What you are asked to do
Copy out all of the material below word for word, leaving out the pictures.
━━━ Stored data ━━━
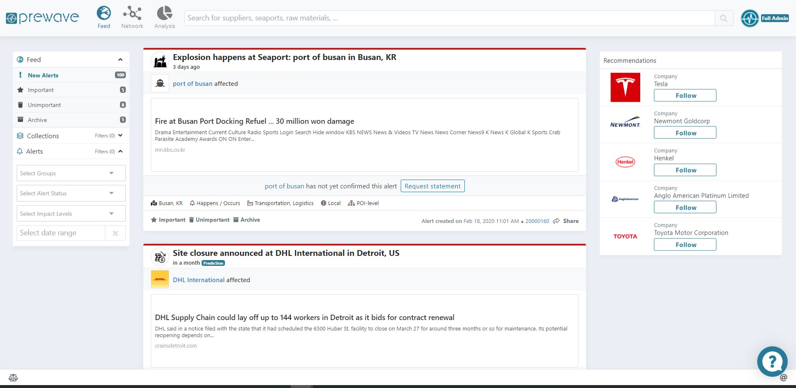Image resolution: width=796 pixels, height=388 pixels.
Task: Click the DHL logo thumbnail
Action: (x=160, y=280)
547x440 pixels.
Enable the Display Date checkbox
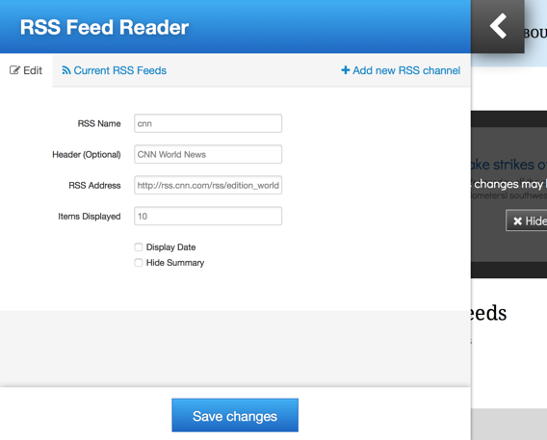pos(139,247)
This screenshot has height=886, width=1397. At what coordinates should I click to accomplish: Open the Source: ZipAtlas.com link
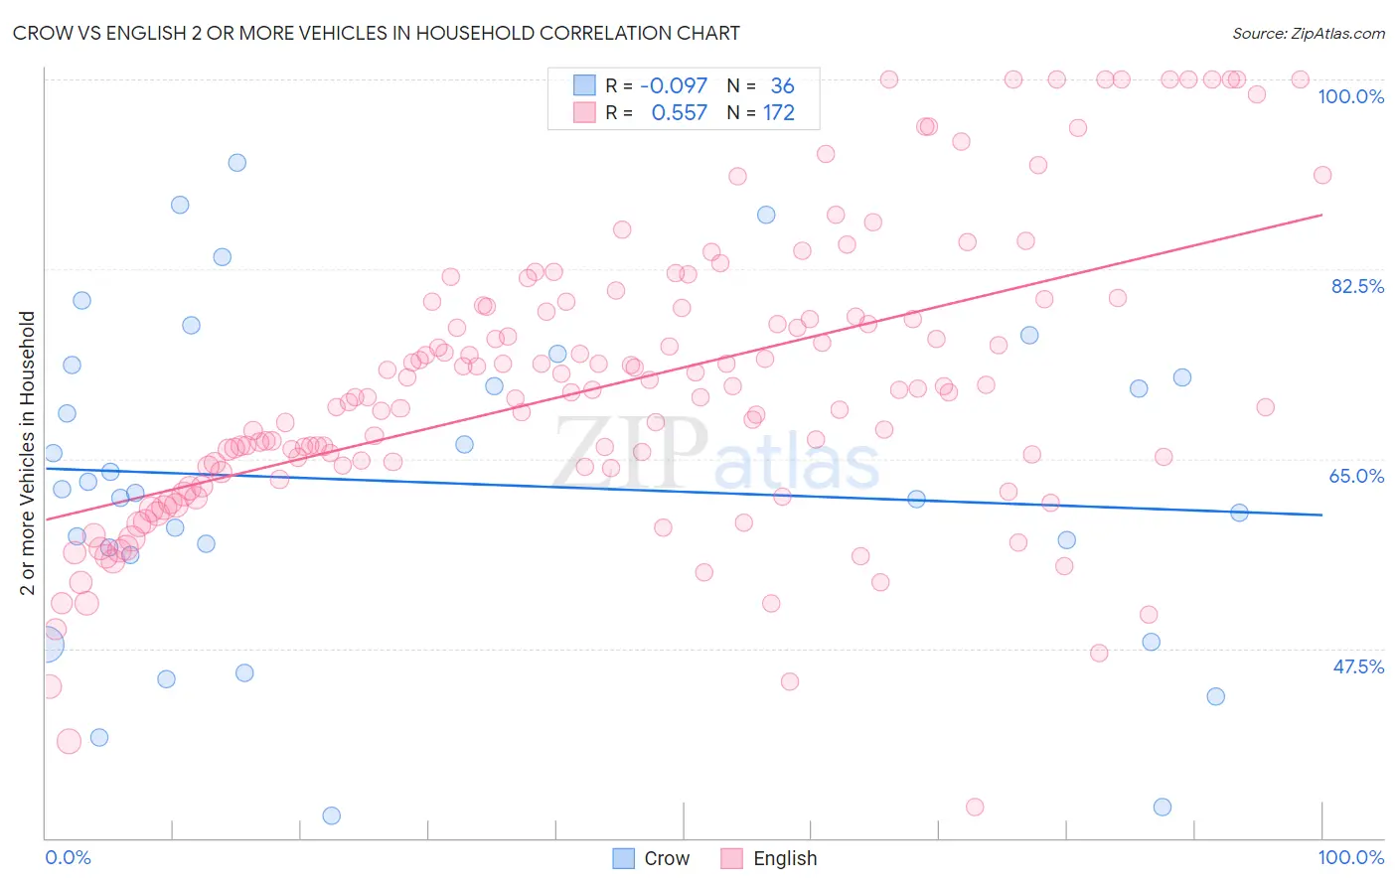point(1309,33)
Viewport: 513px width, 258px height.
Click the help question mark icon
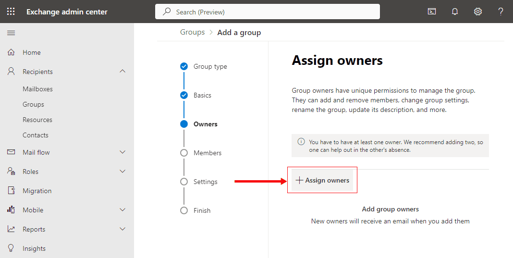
━━━
Result of the exercise
Image resolution: width=796 pixels, height=388 pixels.
Task: Click the DHL logo thumbnail
Action: (x=160, y=280)
547x440 pixels.
Enable the Display Date checkbox
pos(139,247)
This screenshot has height=886, width=1397. At what coordinates should I click to accomplish: Open the Source: ZipAtlas.com link
point(1309,33)
Viewport: 513px width, 258px height.
Click the help question mark icon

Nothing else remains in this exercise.